KLD Measurement Methodology?
Just curious, how are you measuring KLD? I pulled down your 3.0bpw and ran it through eval/compare_q.py, and got 0.17608872470218068 - slightly higher than what I got for my 3bpw quant, and much higher than either of the numbers in your table.
One thing I noticed is that we're using different evaluation scripts - you used eval/compare_q.py, while I use eval/model_diff.py:
eval/model_diff.py -ma "$QUANT_PATH" -mb "$ORIG_PATH" -r 100
I'm not sure if that fully explains the difference, but it could be a factor worth looking into.

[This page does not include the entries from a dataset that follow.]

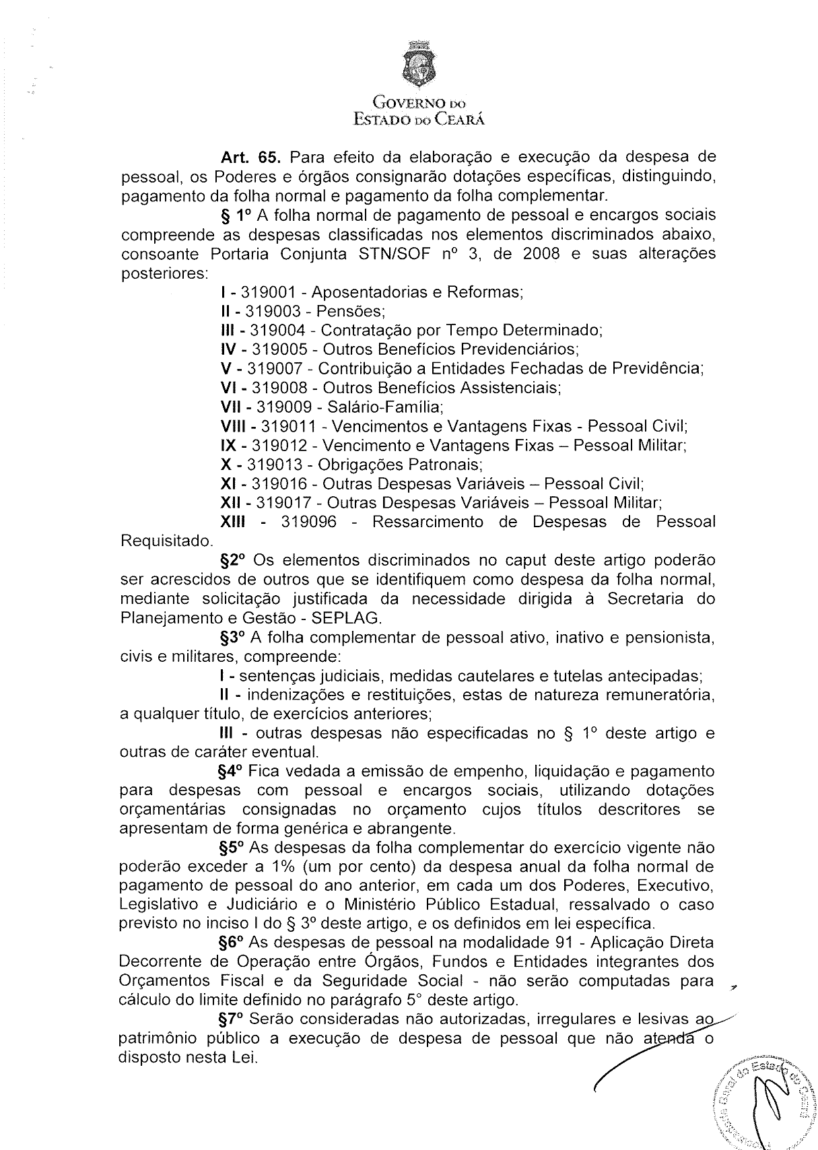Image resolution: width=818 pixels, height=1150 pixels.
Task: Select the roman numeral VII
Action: [x=233, y=407]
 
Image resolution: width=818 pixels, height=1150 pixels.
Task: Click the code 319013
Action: [x=274, y=465]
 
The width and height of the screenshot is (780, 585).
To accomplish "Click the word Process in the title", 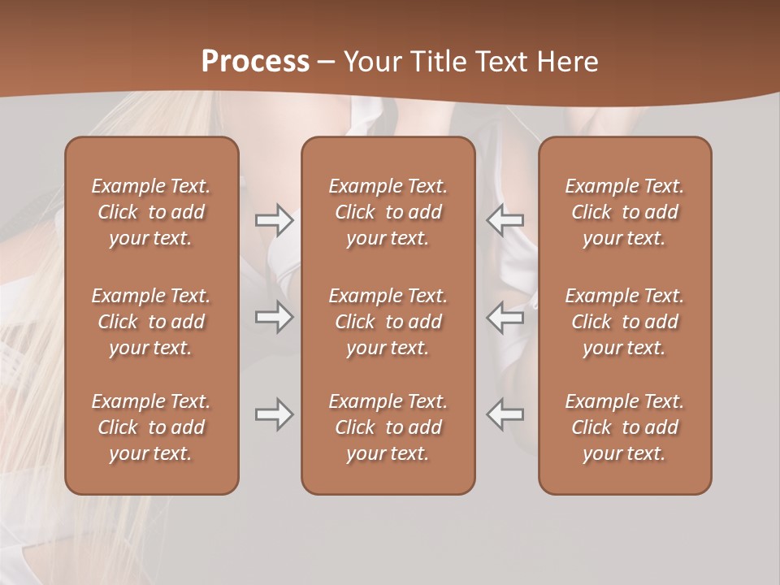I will (x=255, y=62).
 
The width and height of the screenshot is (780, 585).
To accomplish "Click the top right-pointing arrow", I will (x=274, y=220).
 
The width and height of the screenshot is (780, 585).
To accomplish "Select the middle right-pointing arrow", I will (x=274, y=317).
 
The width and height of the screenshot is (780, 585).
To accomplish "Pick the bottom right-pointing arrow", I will (x=274, y=414).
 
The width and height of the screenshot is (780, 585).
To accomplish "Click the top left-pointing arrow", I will (x=505, y=220).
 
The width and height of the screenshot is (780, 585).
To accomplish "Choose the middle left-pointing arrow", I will (x=505, y=317).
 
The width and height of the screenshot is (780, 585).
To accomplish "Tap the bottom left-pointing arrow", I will (x=505, y=414).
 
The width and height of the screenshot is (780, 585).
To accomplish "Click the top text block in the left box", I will (x=151, y=212).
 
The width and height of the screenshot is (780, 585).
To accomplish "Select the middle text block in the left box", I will (x=151, y=322).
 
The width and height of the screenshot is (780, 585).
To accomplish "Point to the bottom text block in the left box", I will (x=151, y=427).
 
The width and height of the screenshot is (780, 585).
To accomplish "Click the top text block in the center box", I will (x=388, y=212).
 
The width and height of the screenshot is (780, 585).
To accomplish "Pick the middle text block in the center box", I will (x=388, y=322).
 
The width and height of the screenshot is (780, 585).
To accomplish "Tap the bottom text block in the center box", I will (x=388, y=427).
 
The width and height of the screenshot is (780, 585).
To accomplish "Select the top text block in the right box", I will (x=625, y=212).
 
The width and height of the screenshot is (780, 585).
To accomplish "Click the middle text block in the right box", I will (x=625, y=322).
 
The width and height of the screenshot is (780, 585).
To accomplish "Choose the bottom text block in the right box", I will (x=625, y=427).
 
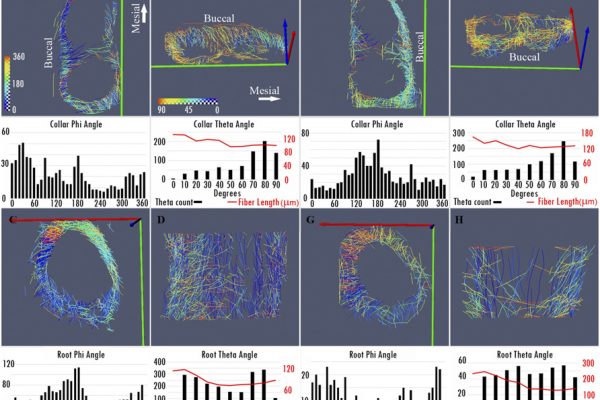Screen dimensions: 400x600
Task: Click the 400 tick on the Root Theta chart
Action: coord(161,361)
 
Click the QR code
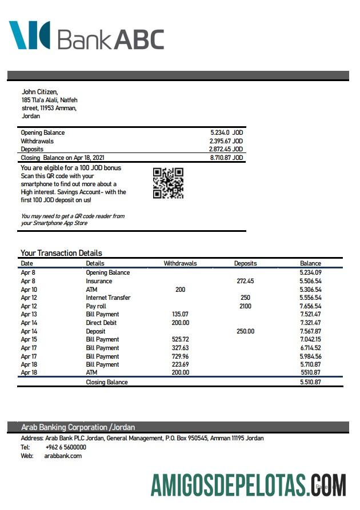click(x=168, y=183)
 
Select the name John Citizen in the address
click(x=39, y=91)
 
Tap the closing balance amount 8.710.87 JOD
click(x=226, y=158)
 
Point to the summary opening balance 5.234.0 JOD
click(x=226, y=132)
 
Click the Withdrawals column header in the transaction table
click(x=180, y=263)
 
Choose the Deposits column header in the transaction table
click(x=245, y=263)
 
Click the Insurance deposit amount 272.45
click(x=245, y=281)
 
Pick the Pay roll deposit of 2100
click(x=245, y=306)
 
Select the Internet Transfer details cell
click(x=108, y=298)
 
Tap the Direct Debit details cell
click(x=102, y=323)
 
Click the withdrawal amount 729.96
click(x=180, y=356)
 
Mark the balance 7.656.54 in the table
click(x=310, y=306)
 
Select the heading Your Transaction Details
click(x=61, y=253)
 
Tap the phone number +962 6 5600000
click(x=66, y=447)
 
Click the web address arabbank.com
click(x=63, y=456)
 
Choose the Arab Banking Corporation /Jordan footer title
click(x=78, y=427)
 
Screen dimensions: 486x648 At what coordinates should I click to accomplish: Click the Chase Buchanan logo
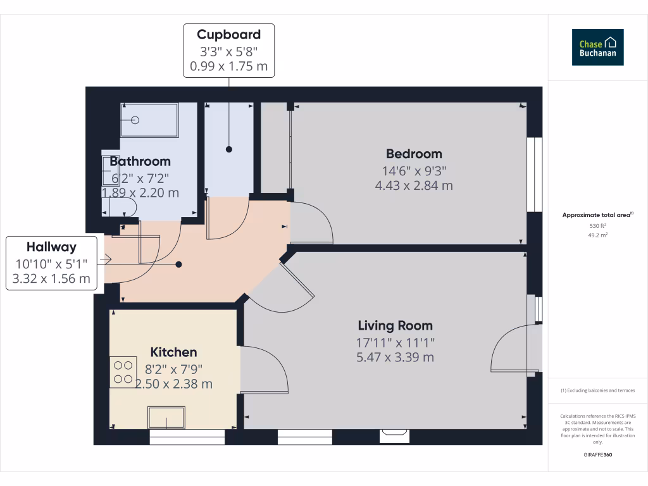click(597, 47)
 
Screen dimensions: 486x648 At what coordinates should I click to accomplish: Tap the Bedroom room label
click(414, 154)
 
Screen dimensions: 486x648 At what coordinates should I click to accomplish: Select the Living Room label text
click(395, 326)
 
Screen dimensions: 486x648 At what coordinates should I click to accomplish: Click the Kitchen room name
click(173, 352)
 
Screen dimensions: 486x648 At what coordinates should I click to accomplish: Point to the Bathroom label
click(140, 161)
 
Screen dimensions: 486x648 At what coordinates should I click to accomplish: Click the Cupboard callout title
click(228, 34)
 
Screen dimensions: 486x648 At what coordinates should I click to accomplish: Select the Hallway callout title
click(51, 247)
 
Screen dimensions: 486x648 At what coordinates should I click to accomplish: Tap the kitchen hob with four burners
click(123, 372)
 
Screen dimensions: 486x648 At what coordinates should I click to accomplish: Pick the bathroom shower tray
click(150, 120)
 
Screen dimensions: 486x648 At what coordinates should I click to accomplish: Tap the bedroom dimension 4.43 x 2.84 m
click(414, 185)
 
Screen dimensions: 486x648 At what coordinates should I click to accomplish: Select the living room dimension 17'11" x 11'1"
click(395, 342)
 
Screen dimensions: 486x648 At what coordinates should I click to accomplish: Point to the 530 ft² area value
click(597, 225)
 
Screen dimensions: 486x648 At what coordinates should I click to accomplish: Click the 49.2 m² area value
click(597, 235)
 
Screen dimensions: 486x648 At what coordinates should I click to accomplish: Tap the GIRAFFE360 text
click(597, 455)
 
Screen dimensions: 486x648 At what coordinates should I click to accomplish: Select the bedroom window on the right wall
click(535, 174)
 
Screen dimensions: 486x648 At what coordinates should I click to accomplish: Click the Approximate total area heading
click(597, 215)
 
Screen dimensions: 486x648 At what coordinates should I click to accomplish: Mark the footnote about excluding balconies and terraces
click(597, 390)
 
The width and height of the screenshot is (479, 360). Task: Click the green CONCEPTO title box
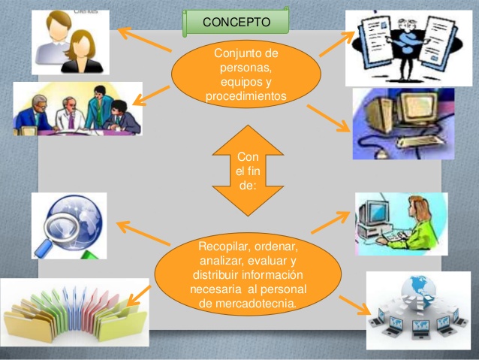(235, 21)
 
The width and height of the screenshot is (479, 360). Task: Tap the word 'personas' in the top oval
(246, 68)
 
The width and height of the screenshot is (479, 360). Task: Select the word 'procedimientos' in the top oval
(246, 96)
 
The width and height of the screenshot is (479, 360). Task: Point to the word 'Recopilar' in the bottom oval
(224, 247)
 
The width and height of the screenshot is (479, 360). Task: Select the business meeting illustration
(77, 109)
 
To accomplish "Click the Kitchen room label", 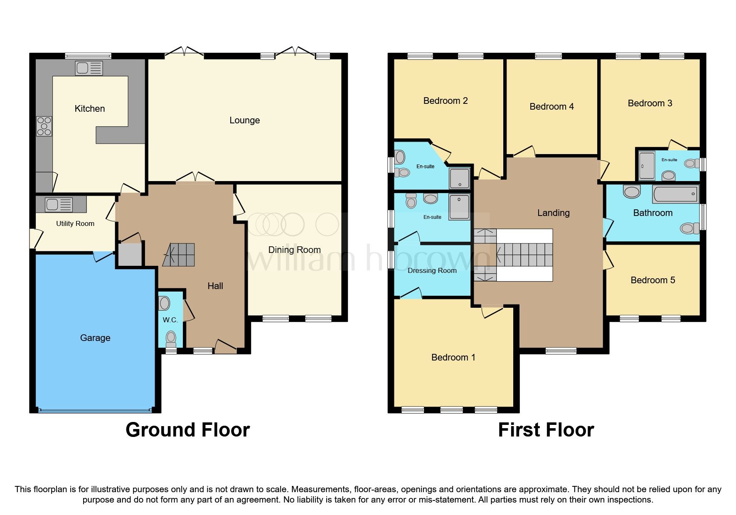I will [89, 109].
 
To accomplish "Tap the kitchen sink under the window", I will [89, 68].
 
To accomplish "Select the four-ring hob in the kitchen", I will [44, 126].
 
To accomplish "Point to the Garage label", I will [95, 338].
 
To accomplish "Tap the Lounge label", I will [244, 120].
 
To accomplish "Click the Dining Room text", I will [294, 250].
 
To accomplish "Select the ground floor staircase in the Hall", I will [179, 255].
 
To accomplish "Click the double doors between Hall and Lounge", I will [195, 177].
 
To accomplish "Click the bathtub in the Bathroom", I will [675, 194].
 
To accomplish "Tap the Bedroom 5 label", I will [652, 280].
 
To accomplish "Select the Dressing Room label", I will [432, 271].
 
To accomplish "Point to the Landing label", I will [553, 213].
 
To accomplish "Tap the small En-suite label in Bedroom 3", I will [669, 160].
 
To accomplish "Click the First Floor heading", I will [546, 430].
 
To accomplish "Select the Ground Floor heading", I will [187, 430].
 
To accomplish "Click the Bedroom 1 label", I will [453, 358].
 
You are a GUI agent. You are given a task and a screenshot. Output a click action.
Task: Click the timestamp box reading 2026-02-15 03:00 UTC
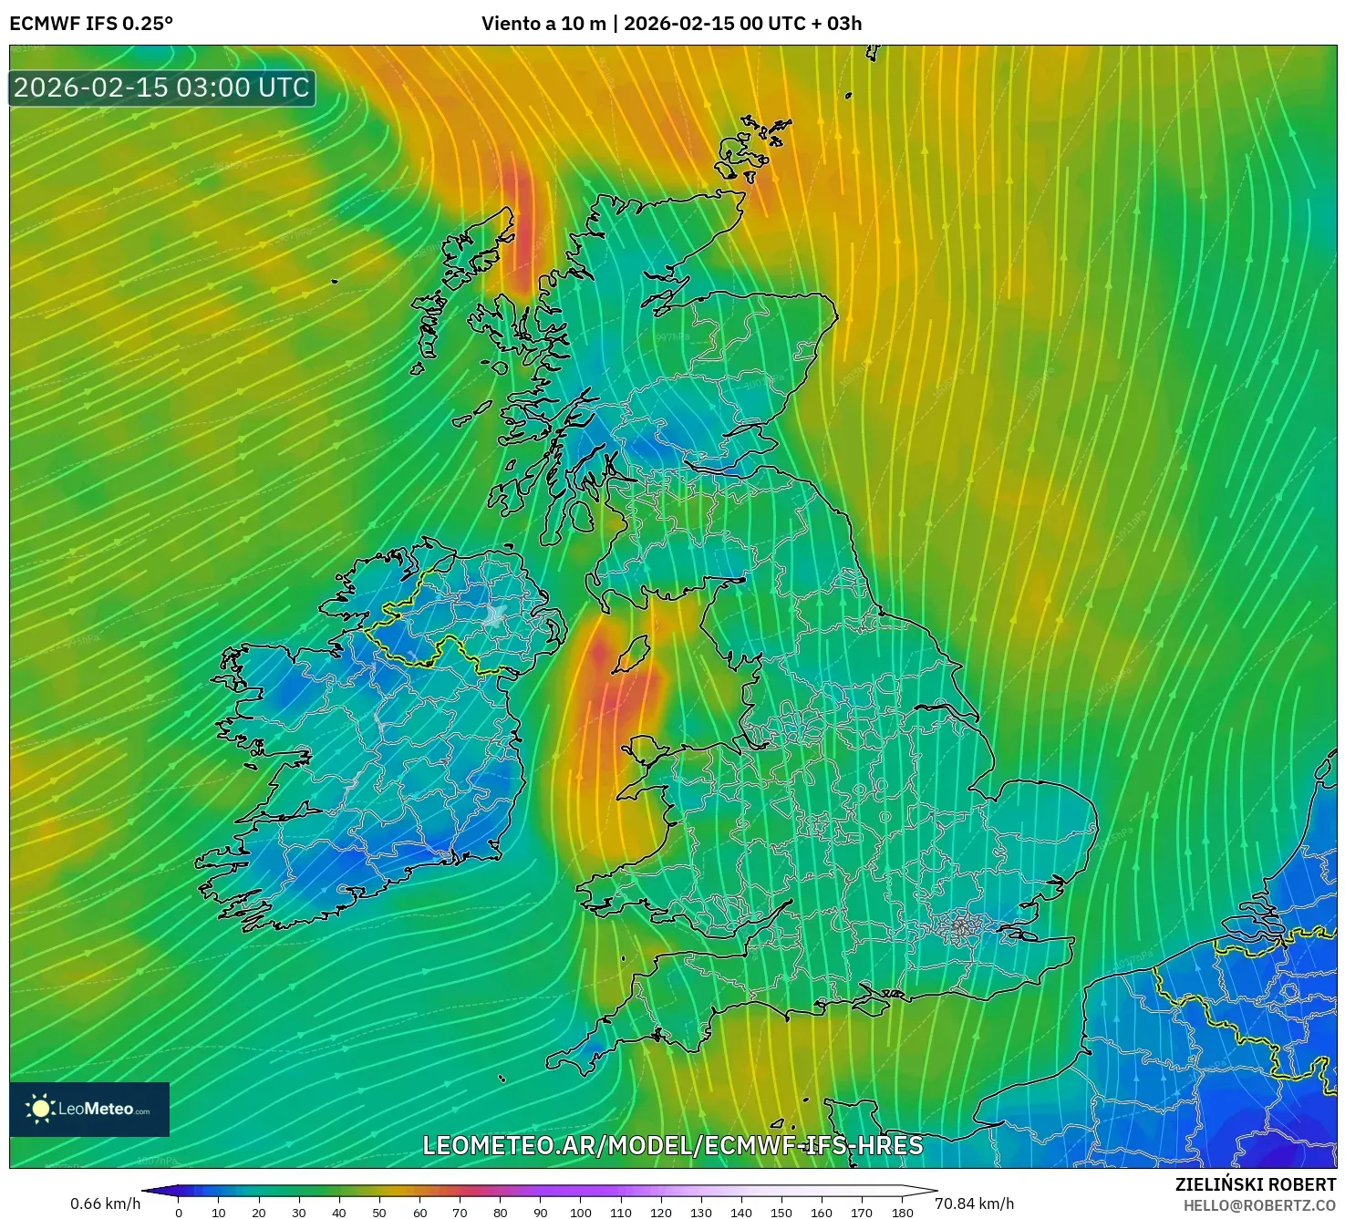tap(162, 88)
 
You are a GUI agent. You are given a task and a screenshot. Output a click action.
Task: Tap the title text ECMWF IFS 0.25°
tap(91, 23)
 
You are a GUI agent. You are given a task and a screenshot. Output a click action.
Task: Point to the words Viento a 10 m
tap(543, 23)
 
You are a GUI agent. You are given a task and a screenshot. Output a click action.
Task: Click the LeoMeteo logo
tap(89, 1109)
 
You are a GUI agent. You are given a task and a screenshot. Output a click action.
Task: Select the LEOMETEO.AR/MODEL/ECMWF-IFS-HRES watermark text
tap(673, 1145)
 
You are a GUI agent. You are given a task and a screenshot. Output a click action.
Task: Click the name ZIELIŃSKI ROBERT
tap(1256, 1185)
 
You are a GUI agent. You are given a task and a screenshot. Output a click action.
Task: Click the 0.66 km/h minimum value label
tap(106, 1204)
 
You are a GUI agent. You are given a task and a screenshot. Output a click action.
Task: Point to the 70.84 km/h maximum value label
tap(974, 1204)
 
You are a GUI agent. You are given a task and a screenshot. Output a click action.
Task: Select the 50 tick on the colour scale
tap(379, 1213)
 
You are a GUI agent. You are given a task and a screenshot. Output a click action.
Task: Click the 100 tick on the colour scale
tap(581, 1213)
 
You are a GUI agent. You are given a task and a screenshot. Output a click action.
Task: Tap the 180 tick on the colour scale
tap(902, 1213)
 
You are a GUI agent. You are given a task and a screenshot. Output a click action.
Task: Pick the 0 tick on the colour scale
tap(179, 1213)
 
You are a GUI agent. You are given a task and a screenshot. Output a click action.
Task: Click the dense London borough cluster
tap(959, 927)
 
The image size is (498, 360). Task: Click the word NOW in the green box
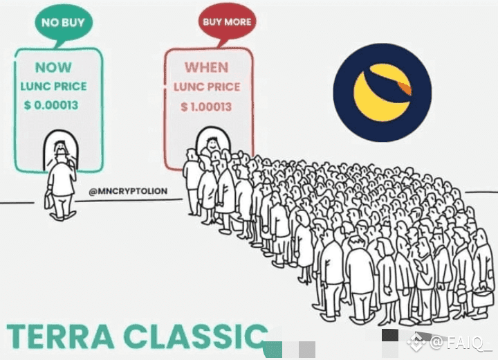coord(53,67)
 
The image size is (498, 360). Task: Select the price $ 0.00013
coord(51,105)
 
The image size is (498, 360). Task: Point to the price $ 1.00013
coord(206,107)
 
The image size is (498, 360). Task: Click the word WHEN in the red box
coord(207,67)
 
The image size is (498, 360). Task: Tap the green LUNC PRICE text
coord(54,86)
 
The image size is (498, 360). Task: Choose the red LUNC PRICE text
coord(207,87)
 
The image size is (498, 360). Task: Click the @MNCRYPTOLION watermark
coord(128,191)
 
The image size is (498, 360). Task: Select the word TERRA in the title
coord(60,336)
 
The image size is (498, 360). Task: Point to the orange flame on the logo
coord(404,87)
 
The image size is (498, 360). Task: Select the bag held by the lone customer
coord(48,201)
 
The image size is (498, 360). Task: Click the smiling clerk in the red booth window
coord(212,144)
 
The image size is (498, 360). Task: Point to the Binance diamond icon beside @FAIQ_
coord(416,342)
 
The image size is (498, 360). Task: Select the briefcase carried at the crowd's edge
coord(482,298)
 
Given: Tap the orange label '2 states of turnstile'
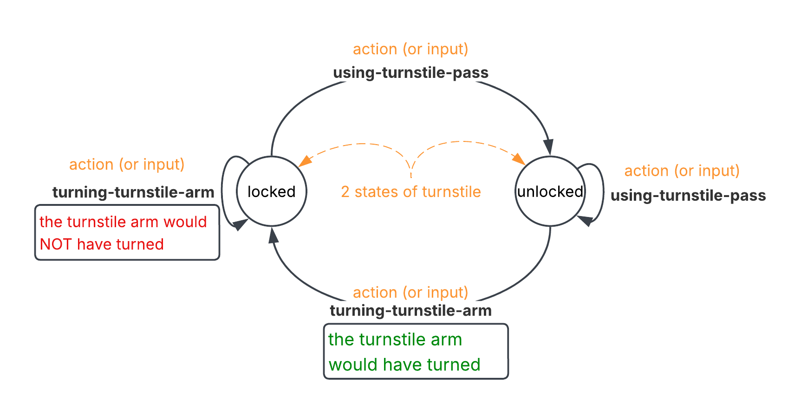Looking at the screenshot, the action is click(411, 191).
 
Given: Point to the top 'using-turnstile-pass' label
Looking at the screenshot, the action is click(411, 73).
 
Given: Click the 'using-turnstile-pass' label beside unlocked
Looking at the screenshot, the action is click(688, 196).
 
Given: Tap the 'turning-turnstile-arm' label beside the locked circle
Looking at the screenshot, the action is click(133, 192).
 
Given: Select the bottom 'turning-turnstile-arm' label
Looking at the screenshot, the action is click(411, 311).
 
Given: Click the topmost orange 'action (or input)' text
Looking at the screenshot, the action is click(410, 49).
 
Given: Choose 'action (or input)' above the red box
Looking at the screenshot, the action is click(127, 165).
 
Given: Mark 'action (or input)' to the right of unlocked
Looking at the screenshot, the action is click(682, 171).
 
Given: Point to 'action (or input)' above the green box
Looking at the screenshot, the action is click(410, 293).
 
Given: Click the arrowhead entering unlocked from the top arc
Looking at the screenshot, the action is click(549, 147).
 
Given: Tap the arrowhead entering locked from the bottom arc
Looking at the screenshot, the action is click(274, 236).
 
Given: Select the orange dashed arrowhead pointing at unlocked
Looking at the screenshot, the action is click(519, 159).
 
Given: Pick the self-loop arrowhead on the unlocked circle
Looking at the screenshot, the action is click(585, 221).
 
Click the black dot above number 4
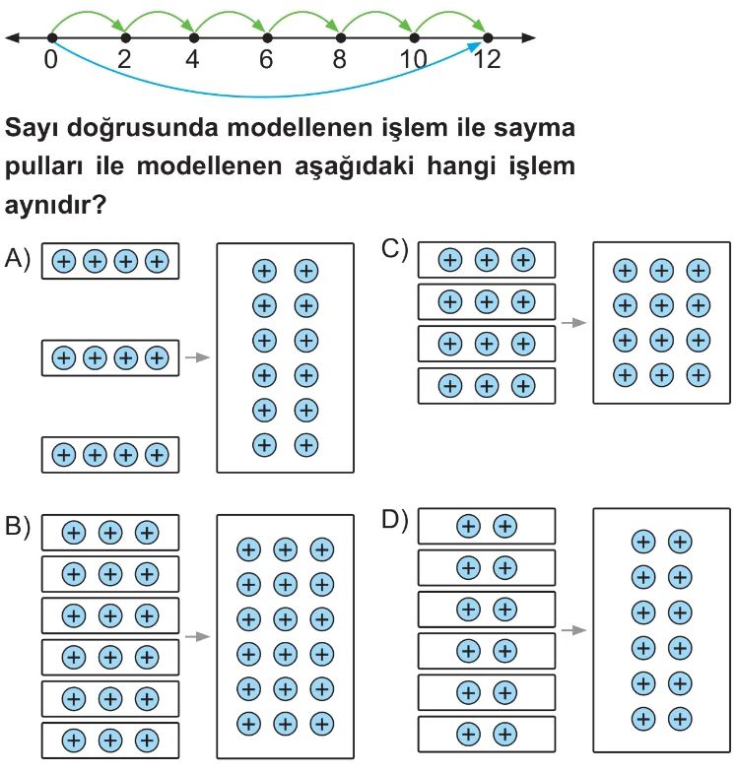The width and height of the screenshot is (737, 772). pyautogui.click(x=195, y=38)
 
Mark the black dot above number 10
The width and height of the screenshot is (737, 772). pyautogui.click(x=413, y=38)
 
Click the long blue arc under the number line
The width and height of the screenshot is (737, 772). pyautogui.click(x=266, y=96)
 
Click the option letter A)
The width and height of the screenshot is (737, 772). pyautogui.click(x=19, y=259)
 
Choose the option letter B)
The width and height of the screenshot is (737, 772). pyautogui.click(x=19, y=528)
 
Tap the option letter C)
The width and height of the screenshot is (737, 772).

Another thing to keep in mind is that, if I'm not missing anything (I can't recheck right now), the evaluation scoring appears to be non-deterministic in recent versions of exllama - the numbers differ slightly across repeated runs. At least, I observed this behavior while quantizing Qwen3-Coder-Next on exllama3 v0.0.20, though it's possible that was a bug related to that specific model's inference process (context).
For MiniMax2.5, I used commit 701afb9 to perform the quantization and process metrics. If you're interested, I've just uploaded the per-layer evaluation logs (standard output of model_diff.py) so you can compare the numbers with what you got.
Let me know if you need any other information.
P.S. Thanks for publishing exl3 quants! I've used your quants a lot - it's just that in recent months I've wanted to figure all of this out on my own.